EXERCISE DESCRIPTION
The word "will" occurs in some lines of the data. Return each such line.

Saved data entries
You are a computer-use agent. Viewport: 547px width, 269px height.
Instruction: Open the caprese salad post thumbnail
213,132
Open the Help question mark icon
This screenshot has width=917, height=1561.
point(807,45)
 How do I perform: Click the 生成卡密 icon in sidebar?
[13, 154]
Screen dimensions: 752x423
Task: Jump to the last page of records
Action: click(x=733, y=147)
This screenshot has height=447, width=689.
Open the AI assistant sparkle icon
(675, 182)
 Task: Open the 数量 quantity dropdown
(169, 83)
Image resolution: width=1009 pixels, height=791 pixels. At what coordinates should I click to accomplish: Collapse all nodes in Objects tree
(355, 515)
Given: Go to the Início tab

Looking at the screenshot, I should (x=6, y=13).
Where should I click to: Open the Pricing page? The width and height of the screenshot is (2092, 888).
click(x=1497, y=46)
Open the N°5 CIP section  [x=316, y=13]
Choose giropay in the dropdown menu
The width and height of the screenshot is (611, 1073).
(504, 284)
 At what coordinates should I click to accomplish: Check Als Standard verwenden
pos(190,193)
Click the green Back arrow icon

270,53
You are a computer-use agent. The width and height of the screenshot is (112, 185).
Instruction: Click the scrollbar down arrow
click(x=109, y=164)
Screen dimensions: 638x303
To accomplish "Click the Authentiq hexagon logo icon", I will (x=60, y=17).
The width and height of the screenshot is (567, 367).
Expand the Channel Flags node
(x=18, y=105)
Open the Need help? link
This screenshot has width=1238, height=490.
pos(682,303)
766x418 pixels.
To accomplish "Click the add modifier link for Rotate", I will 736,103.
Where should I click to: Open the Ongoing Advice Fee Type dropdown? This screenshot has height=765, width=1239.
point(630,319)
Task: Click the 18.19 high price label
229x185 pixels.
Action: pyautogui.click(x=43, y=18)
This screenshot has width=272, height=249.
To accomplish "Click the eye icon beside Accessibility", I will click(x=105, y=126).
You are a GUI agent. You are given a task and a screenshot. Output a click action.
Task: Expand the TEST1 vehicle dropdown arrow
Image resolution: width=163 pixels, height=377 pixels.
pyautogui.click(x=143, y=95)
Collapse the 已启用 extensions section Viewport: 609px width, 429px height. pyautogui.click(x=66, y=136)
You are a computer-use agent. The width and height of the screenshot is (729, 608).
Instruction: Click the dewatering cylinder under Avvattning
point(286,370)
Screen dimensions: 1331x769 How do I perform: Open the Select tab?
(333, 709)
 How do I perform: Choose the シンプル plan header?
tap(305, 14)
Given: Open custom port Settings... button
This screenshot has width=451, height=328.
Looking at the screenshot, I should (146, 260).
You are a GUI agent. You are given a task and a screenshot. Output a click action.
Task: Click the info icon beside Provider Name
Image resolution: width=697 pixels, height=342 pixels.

RESULT OF THE EXERCISE
To accomplish "Click the Authentiq hexagon logo icon", I will (x=60, y=17).
To accomplish "Click the add modifier link for Rotate", I will 736,103.
To accomplish "Click the eye icon beside Accessibility", I will click(x=105, y=126).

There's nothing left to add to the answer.